■ Recorded data ■
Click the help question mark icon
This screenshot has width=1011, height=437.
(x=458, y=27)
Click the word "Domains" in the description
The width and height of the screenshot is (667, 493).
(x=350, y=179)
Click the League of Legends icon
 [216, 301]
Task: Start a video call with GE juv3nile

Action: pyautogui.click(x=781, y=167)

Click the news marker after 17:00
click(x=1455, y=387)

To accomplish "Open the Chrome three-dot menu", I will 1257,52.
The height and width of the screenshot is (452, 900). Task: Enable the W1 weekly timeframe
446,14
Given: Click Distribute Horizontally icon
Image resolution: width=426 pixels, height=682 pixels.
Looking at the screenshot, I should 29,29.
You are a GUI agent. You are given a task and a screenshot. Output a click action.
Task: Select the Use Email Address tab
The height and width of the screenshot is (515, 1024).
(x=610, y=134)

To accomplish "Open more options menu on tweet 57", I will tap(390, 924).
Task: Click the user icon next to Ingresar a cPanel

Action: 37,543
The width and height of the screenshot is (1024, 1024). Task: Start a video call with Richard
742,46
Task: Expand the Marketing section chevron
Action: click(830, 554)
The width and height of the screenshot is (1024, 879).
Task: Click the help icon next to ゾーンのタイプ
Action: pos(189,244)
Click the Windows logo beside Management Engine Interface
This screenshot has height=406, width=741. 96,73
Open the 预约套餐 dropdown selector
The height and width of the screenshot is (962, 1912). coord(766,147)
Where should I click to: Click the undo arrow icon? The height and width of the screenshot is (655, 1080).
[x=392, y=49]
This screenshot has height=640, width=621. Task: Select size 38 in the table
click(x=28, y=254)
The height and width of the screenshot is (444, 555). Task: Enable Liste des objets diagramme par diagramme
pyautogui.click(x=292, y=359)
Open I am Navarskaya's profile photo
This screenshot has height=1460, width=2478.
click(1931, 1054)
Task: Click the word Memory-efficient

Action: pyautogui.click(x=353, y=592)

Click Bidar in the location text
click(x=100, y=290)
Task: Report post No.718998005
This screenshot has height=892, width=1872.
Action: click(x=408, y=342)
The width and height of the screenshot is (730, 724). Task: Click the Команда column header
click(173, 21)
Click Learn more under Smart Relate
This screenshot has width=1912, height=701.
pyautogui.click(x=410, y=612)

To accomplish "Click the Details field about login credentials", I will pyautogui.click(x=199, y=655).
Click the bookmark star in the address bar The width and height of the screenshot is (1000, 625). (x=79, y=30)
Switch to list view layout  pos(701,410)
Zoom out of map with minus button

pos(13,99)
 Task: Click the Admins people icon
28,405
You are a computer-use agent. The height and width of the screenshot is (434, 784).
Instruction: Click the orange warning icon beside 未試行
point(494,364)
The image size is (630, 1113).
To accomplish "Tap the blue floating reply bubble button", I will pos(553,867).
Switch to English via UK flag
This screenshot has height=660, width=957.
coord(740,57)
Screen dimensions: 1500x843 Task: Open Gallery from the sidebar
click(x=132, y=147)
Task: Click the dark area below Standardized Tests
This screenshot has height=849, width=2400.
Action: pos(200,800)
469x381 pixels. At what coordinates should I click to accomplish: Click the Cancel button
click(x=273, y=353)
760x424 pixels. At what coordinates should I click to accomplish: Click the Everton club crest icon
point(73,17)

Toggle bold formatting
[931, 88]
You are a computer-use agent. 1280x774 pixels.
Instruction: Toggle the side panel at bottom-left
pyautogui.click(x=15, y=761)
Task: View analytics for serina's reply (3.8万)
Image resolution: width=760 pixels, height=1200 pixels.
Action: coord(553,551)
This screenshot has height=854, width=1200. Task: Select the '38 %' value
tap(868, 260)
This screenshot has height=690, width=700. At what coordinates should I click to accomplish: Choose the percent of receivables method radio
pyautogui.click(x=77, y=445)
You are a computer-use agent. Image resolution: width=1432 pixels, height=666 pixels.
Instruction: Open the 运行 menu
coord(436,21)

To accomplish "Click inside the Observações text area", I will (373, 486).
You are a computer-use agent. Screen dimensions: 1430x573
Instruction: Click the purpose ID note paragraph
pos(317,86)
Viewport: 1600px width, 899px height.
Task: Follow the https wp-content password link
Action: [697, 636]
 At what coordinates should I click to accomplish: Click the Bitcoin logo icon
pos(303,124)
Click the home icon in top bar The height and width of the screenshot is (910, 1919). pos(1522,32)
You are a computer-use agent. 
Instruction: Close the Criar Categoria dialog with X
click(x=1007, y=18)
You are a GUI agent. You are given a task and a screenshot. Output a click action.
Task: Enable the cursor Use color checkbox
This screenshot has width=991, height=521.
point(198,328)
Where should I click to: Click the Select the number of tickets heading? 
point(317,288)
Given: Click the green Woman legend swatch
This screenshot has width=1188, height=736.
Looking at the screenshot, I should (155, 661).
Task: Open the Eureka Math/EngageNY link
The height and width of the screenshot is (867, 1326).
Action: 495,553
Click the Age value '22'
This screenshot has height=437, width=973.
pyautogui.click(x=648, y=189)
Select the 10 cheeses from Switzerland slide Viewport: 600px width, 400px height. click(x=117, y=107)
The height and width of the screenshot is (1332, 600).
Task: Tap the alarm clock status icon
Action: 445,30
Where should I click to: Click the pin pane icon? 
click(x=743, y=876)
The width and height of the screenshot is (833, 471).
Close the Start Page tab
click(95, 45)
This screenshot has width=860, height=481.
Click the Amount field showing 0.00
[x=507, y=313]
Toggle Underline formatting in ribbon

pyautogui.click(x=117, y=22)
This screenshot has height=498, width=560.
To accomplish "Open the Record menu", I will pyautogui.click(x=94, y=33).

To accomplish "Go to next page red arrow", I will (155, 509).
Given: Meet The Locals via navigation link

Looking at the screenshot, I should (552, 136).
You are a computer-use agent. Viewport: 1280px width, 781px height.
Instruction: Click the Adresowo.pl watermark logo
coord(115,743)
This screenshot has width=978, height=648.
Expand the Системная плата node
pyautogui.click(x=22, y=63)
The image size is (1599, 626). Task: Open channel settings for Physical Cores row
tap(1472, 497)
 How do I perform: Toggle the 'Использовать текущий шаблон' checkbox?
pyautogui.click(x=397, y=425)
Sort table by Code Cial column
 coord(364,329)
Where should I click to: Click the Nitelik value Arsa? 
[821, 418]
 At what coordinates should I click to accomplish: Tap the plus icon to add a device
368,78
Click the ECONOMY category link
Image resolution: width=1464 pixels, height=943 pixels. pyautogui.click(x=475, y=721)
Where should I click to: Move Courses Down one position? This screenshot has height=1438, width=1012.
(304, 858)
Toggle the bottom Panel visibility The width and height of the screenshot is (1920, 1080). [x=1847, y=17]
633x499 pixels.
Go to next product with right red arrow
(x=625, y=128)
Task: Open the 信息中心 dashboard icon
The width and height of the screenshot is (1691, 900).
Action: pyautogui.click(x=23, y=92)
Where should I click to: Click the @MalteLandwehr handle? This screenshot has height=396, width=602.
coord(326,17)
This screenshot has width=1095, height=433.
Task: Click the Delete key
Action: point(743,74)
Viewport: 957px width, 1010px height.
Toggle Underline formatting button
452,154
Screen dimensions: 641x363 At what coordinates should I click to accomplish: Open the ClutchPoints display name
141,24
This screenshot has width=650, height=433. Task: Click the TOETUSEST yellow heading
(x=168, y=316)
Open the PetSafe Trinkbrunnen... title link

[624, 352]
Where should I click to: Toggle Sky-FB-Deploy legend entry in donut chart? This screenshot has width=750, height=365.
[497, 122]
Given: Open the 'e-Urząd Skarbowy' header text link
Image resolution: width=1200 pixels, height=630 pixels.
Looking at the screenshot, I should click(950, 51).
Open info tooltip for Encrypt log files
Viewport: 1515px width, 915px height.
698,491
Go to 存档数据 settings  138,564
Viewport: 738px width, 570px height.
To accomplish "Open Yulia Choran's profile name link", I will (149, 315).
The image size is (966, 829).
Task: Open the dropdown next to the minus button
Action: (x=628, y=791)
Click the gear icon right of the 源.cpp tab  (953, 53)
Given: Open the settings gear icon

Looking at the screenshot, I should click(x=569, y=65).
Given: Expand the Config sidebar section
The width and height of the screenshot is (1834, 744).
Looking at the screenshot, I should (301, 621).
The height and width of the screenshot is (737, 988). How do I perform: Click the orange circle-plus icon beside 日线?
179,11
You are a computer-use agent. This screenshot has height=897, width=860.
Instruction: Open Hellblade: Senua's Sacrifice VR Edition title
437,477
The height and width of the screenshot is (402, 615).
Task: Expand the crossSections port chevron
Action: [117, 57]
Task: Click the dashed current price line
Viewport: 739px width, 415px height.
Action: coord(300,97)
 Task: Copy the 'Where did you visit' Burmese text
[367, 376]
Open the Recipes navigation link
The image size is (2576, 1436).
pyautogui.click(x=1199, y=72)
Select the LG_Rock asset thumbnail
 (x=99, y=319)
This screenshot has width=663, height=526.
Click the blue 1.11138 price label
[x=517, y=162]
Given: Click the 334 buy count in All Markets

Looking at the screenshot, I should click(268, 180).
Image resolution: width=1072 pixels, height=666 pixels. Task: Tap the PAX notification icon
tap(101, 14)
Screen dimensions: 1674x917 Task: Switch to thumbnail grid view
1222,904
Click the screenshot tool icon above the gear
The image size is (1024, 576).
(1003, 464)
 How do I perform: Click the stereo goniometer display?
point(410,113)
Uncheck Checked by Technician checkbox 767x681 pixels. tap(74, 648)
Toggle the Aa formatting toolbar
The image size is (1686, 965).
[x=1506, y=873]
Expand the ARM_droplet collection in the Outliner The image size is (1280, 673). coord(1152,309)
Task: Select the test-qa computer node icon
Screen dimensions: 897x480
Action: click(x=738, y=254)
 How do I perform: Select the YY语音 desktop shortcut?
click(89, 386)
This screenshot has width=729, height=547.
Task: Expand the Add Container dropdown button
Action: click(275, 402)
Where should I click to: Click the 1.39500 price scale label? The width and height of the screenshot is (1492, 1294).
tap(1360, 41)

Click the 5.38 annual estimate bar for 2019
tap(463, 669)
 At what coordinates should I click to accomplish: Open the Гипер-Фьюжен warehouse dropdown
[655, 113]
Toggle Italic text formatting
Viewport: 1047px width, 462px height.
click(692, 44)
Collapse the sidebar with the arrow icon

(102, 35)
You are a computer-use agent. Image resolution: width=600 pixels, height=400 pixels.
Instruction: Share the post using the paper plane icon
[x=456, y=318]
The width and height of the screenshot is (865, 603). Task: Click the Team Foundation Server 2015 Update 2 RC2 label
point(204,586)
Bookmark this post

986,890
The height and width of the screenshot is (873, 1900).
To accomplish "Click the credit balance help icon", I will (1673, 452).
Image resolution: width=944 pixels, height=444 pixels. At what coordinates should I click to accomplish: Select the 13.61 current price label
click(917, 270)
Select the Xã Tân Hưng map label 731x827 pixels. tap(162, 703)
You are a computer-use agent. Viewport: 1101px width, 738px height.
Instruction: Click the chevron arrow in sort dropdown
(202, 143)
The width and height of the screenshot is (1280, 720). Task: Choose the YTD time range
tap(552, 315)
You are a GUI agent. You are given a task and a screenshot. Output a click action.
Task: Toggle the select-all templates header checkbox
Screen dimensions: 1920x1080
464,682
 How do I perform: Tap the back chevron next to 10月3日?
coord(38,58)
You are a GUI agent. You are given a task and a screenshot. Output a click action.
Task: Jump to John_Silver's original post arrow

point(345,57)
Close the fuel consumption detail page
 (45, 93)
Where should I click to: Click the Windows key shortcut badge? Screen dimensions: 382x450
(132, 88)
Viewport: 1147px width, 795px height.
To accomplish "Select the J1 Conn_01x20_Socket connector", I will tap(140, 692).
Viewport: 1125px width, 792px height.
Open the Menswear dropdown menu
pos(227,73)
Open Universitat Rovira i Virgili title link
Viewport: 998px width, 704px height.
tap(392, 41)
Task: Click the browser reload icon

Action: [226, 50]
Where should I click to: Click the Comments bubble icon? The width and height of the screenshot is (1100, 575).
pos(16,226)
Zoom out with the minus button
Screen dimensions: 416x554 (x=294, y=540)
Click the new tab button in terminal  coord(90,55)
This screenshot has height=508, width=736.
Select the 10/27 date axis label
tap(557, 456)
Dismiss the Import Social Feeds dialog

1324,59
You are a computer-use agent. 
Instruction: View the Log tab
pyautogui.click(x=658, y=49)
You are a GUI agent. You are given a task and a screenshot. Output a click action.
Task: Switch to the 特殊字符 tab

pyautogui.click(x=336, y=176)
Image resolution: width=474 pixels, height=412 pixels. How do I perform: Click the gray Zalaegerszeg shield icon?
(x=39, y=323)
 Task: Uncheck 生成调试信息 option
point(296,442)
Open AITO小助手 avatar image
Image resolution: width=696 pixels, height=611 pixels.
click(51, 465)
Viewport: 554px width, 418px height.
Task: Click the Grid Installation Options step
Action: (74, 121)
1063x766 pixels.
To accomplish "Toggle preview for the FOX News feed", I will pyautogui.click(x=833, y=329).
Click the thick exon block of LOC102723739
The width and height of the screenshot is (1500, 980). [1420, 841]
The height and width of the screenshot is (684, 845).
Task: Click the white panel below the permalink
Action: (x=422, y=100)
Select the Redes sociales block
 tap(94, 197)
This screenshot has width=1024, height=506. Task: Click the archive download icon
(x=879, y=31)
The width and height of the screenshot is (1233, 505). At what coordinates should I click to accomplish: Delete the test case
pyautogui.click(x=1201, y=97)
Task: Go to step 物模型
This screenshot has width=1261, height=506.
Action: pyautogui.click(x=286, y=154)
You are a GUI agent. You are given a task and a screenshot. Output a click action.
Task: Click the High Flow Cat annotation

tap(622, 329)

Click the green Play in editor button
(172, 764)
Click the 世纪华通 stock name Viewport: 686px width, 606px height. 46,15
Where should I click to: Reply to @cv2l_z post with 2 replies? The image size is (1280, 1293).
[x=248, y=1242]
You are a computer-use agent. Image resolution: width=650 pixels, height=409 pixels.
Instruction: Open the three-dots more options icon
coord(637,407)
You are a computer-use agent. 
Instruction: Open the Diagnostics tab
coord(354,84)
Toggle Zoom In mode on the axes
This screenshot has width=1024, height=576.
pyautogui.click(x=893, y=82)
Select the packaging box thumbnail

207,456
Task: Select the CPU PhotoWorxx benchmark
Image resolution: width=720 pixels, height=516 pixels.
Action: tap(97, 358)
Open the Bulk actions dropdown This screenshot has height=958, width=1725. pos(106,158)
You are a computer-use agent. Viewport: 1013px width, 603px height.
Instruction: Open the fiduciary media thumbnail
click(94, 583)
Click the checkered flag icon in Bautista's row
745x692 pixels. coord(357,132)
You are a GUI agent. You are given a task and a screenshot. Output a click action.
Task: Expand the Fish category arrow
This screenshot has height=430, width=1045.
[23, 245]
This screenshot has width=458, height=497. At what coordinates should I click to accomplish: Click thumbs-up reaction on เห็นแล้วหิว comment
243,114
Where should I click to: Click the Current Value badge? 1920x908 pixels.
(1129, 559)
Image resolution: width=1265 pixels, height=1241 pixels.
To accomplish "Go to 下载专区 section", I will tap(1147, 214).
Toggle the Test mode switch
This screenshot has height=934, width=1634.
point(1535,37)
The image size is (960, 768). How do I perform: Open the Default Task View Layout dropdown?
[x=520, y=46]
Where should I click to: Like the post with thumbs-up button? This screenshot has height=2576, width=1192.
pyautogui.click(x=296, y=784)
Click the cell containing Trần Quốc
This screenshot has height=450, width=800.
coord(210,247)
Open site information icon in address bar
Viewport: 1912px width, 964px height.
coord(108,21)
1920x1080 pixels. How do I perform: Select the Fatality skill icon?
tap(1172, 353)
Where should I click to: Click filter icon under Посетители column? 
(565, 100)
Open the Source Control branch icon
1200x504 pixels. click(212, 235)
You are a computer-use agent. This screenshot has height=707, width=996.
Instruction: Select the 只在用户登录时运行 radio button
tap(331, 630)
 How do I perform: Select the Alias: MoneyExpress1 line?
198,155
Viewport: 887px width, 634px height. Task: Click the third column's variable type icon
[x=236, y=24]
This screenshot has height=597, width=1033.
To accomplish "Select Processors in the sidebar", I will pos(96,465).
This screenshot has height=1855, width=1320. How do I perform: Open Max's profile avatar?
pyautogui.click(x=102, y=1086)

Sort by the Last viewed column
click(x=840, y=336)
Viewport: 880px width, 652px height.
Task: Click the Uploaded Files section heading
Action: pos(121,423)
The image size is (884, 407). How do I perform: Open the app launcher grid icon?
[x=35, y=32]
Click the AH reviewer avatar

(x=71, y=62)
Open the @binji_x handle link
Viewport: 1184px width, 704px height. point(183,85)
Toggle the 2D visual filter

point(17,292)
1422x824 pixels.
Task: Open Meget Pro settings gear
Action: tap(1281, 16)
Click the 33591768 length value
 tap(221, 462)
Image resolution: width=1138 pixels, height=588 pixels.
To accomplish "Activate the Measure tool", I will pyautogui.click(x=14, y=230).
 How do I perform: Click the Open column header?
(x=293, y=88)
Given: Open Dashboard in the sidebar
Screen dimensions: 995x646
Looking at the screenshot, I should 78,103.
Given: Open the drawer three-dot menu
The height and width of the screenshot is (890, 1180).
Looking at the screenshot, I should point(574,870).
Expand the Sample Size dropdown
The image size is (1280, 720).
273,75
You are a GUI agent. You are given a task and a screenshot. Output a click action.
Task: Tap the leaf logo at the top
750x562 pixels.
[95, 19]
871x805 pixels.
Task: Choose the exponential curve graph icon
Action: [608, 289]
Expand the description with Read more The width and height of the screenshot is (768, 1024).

■ The task ■
Find the line with "Close the fuel consumption detail page" in the material above. Reproduce it and each line after it up to and including the line with "Viewport: 1125px width, 792px height.".

■ Exercise result ■
Close the fuel consumption detail page
 (45, 93)
Where should I click to: Click the Windows key shortcut badge? Screen dimensions: 382x450
(132, 88)
Viewport: 1147px width, 795px height.
To accomplish "Select the J1 Conn_01x20_Socket connector", I will tap(140, 692).
Viewport: 1125px width, 792px height.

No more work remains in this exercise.